O leitor de idade mais tenra pode achar que estou delirando, mas, de antemão, replico: digo isso porque já foi assim, está tudo registrado nas nossas memórias e na História. Por exemplo, lendo “Vamo Batê Lata”, biografia dos Paralamas do Sucesso, de autoria do respeitável Jamari França, notei uma interessante passagem na qual um certo diretor artístico de gravadora atravessou a Baía de Guanabara e foi até a Rádio Fluminense, em Niterói, em busca e novos artistas do rock que começava a pipocar pelo Brasil. Saiu de lá com a demotape do Paralamas debaixo do braço e logo um contrato seria assinado, dando início a uma parceria vitoriosa que dura até hoje. Era uma época em que, ao invés de a gravadora impor artistas e gêneros para tocarem nas rádios, sob a força do jabá, elas iam até as rádios saber das novidades. É assim que tem que ser, e é possível ser assim, pois já aconteceu deste jeito.
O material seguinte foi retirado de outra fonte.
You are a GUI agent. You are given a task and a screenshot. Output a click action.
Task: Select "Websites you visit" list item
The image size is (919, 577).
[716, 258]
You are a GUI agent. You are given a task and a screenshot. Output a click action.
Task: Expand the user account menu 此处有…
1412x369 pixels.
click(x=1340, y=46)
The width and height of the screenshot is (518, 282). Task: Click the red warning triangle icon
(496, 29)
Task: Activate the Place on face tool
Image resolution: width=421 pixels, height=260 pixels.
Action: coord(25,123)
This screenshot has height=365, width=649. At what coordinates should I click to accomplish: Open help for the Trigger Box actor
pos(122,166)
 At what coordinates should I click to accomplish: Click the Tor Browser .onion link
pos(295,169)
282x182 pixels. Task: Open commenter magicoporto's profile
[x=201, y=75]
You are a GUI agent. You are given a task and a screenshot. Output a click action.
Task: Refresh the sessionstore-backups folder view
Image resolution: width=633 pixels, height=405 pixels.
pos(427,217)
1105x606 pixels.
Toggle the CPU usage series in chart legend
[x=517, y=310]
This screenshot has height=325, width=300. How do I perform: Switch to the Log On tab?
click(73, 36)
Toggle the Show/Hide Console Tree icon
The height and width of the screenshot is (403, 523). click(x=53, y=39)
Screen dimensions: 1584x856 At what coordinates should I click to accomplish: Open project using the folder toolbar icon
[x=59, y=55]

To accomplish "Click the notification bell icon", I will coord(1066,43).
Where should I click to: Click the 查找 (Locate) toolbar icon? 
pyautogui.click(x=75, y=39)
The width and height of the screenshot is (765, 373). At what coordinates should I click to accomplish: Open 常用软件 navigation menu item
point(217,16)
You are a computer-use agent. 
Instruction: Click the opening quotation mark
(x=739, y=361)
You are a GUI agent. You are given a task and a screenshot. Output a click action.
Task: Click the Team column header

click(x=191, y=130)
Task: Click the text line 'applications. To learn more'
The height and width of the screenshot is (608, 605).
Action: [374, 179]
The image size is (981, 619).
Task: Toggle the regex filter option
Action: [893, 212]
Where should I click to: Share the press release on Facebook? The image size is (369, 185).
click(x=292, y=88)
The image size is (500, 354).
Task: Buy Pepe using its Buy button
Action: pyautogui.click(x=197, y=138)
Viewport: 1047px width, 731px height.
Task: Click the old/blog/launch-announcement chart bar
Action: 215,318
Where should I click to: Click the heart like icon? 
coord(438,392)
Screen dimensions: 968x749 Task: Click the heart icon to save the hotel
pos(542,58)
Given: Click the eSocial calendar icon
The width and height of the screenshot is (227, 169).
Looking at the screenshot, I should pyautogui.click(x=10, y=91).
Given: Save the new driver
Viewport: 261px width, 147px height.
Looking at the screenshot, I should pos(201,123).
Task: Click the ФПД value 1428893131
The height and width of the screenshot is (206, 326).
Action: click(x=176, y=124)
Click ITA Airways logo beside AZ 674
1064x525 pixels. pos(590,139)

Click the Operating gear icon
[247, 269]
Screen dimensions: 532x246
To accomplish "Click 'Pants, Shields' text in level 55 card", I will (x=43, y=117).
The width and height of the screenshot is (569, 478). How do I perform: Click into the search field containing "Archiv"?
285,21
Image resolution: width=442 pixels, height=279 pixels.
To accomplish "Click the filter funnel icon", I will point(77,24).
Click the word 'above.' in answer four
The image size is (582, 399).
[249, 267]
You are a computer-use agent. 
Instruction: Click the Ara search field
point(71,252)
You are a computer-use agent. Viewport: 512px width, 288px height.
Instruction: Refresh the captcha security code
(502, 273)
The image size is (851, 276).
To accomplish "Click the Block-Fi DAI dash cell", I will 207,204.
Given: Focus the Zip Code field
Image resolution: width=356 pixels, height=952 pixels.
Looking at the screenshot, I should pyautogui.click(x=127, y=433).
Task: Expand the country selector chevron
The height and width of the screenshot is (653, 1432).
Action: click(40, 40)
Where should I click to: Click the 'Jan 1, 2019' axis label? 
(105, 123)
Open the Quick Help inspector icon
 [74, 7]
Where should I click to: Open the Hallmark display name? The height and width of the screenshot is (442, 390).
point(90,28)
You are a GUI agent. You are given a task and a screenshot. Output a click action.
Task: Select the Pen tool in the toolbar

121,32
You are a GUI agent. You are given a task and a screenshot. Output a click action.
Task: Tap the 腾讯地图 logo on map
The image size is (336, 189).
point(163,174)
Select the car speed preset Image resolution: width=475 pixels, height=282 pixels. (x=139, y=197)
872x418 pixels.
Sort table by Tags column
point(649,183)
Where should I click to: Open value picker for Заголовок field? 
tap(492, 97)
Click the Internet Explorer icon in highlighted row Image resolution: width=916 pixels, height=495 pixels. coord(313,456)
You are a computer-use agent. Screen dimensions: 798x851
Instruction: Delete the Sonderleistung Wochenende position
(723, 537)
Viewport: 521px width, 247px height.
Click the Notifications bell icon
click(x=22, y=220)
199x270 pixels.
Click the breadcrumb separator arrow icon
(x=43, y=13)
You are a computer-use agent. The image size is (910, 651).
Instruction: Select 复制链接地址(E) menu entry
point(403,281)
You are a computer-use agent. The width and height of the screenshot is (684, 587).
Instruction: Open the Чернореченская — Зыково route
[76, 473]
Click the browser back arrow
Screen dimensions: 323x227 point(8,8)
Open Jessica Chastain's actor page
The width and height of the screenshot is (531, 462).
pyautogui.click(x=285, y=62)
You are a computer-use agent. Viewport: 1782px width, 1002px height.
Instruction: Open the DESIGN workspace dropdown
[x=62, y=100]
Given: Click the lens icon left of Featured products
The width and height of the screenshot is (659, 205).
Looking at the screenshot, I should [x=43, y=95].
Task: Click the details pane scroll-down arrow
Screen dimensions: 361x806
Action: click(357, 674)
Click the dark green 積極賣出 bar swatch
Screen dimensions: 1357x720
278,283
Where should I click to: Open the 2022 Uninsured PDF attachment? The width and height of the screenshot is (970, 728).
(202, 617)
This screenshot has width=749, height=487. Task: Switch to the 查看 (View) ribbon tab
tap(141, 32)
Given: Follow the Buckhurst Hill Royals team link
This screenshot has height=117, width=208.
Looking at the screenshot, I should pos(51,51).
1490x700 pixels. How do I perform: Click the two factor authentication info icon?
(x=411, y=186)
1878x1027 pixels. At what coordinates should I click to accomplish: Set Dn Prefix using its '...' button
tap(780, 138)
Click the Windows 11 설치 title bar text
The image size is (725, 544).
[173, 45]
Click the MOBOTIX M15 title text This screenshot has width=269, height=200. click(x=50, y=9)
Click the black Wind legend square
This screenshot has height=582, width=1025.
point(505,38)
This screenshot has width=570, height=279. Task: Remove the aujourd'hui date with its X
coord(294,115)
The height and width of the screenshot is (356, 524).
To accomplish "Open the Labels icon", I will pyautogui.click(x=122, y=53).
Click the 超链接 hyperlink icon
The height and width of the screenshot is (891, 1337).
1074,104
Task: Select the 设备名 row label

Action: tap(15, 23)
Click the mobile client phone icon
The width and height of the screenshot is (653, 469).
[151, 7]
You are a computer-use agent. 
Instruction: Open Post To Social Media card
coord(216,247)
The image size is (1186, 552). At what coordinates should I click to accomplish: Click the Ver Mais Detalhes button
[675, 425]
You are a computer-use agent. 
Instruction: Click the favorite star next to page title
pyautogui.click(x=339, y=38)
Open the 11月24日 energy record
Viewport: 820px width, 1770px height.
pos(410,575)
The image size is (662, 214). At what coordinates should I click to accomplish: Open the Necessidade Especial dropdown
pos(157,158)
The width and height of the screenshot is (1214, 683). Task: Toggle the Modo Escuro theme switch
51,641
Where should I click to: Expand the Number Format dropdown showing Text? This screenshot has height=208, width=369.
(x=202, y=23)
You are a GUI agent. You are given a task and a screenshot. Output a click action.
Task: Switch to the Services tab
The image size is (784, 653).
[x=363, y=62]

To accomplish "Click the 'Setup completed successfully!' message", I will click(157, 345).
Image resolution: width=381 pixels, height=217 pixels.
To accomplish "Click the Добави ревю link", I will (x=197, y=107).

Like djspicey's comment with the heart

Mas eu, por boa índole e sendo um otimista de plantão, procuro entender as razões que o autor daquela pérola possa ter. Certamente, ou melhor, é fato, embora eu não o conheça, se trata de um neófito no meio musical e radiofônico (um dos males da Internet é justamente este: o despreparo), daí dar com a língua nos dentes. Com pouca idade, talvez ele só conheça o mercado musical como existe hoje: dominado pelo jabá, onde as rádios, que, é bom que se lembre, são concessões do Estado, estão a serviço do sucesso fabricado (reparem no termo “rádios de sucesso”), de inúmeras armações com as gravadoras, e só servem para enriquecer, ilicitamente, seus proprietários. Não é à toa que, a cada dia, cresce o preconceito contra artistas que, com um trabalho de razoável qualidade, têm suas músicas tocadas nas programações das FMs, e passam a ser injustamente odiadas pelo público mais “antenado”. Mas esse é um assunto para uma coluna específica.

Voltando a frase apropriada pelo Dr. Rodivaldo, caso ela entrasse em vigor, tal qual uma lei, votada, aprovada, assinada e promulgada, estaríamos todos fadados, e definitivamente, à ditadura dos artistas pré-fabricados. Mas se prestarmos atenção na programação das rádios, talvez esse procedimento, de certa forma, já exista, e aí, cabe as novas bandas um único remédio: insistir no que acredita, trabalhar e seguir em frente.

Até a próxima, e long live rock’n'roll!!!